In the weeks following the Department of Homeland Security’s (DHS) announcement of a revised public charge rule, many observers have lampooned acting director of U.S. Citizenship and Immigration Services (USCIS) Ken Cuccinelli for his clumsy defense.
Set to go into effect Oct. 15, the final rule will make it permissible to deny legal status to immigrants who utilize public benefits. In response to prompts by reporters about the celebrated sonnet inscribed on the base of the Statue of Liberty, Cuccinelli notably refashioned several of the poem’s lines for his purposes, remarking, “Give me your tired and your poor who can stand on their own two feet and who will not become a public charge.” (The original poem, written in 1883 by Emma Lazarus, reads “Give me your tired, your poor / Your huddled masses yearning to breathe free.”)
On CNN, Cuccinelli appeared to dismiss the poem’s ethos of support for immigrants, observing that it was penned around the same time that Congress approved the nation’s first federal public charge rule in response to waves of new arrivals from Europe.
It’s true that in the 1880s and 1890s, the U.S. experienced an influx of Italians, Hungarians and other peoples fleeing poverty and ethnic persecution in southern and Eastern Europe.
Cuccinelli is also correct about the timing of the first federal public charge provision: it appeared in 1882 as part of the legislation that universally banned Chinese immigrants, one year before Lazarus penned her now-famous paean to new arrivals.
However, Cuccinelli is dead wrong if he aims to compare that 19th century public charge rule with the measure set for implementation this October. Of the many notable similarities between Lazarus’s time and our own — new technologies, widening economic inequality, heavy influence by private interests on public policy — the only one germane to Mr. Cuccinelli’s position at the helm of a national agency charged with overseeing legal immigration is that, in both eras, displaced and desperate men, women and children turned to the United States for assistance.
The 1882 public charge rule established guidelines for that system of legal immigration, barring persons who would depend primarily on outside aid; in 2019, DHS’s new rule threatens to exclude any immigrant who comes near it.
A public charge is a person who cannot live independently without substantial support from the government. Measures to bar likely public charges have always existed, but DHS’s final rule breaks from established doctrine by making any use of public aid — regardless of type, duration, or extent — grounds for status denial and removal.
Immigration policy analysts on both sides of the political aisle agree that the new rule sets an absurdly low standard of eligibility for public charge status. It will force millions of immigrants to forego or disenroll from legally available benefits.
Cuccinelli’s stated preference for people “who can stand on their own two feet” implies that immigrants who accept public aid cannot support themselves without it.
He gravely underestimates them. The hundreds of thousands of people who have fled escalating gang violence in Guatemala, Honduras and El Salvador in the past few years have demonstrated great resolve and resourcefulness in getting themselves and their children to safety.

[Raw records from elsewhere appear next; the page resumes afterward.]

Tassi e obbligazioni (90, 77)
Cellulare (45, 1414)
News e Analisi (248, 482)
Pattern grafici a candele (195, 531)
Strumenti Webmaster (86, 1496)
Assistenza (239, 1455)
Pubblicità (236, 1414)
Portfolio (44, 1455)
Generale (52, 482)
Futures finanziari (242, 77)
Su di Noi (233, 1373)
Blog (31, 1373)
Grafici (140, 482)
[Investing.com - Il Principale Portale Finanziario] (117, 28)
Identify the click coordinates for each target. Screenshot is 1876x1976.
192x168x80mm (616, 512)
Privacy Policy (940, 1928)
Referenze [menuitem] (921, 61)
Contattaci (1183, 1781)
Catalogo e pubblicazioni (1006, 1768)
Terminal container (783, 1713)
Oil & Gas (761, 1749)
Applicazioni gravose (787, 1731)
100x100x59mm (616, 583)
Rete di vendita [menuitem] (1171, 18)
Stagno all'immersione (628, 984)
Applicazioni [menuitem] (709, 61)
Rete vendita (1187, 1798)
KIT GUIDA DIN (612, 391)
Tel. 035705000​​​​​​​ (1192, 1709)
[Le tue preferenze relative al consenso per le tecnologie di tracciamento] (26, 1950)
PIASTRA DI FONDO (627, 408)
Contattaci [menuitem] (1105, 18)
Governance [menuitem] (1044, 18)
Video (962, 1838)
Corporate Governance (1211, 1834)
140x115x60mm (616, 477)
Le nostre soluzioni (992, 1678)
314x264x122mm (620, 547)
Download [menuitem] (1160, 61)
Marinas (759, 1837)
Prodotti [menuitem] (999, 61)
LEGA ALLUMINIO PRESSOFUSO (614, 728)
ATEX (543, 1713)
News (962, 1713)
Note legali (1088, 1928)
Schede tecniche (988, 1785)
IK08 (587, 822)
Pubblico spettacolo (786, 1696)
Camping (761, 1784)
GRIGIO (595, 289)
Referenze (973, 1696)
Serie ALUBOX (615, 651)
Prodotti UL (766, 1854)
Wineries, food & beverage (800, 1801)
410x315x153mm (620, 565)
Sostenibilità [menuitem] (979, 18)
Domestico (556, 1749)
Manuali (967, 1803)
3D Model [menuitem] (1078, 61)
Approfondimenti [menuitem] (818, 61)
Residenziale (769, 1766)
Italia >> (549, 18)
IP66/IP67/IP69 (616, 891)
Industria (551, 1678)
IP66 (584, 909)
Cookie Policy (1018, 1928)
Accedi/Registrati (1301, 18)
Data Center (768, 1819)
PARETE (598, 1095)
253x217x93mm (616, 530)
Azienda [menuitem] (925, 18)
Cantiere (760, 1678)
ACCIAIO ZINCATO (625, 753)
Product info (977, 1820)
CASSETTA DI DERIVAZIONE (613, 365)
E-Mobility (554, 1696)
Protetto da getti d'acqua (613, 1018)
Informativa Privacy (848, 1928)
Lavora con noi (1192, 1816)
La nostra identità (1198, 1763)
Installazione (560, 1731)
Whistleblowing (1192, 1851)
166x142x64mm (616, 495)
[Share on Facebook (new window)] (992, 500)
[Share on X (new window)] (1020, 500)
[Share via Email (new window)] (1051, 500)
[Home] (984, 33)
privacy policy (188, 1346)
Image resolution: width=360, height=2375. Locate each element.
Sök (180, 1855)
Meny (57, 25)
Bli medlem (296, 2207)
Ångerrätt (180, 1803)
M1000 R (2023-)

Starting this October, immigrants seeking protection in the U.S. will be forced to forego the public aid to which they are legally entitled; they will survive without it. The perversity lies in making them do it. After all, even U.S. citizens struggle to survive on entry level wages.
It’s easy to make this about the money. Many have already explained that most welfare is purely supplemental, that undocumented immigrants take less public welfare than native-born Americans do and
that because they pay taxes, most immigrants have a net positive lifetime impact on government assets. What makes the new public charge rule despicable is not that its premises about resource allocation are wrong. It’s that it punishes refugees and other immigrants for the impoverished circumstances they deliberately chose to flee and, ultimately, makes it more difficult for them to truly escape those conditions.
Like the immigrants of Cuccinelli’s own Irish-Italian ancestry who arrived here destitute in the late nineteenth century, poor Central American migrants will “stand on their own two feet,” as people the world over are wont to do, with or without assistance. It remains to be seen how Cuccinelli and his associates will be judged by future generations for refusing to recognize these migrants’ equality with immigrants past.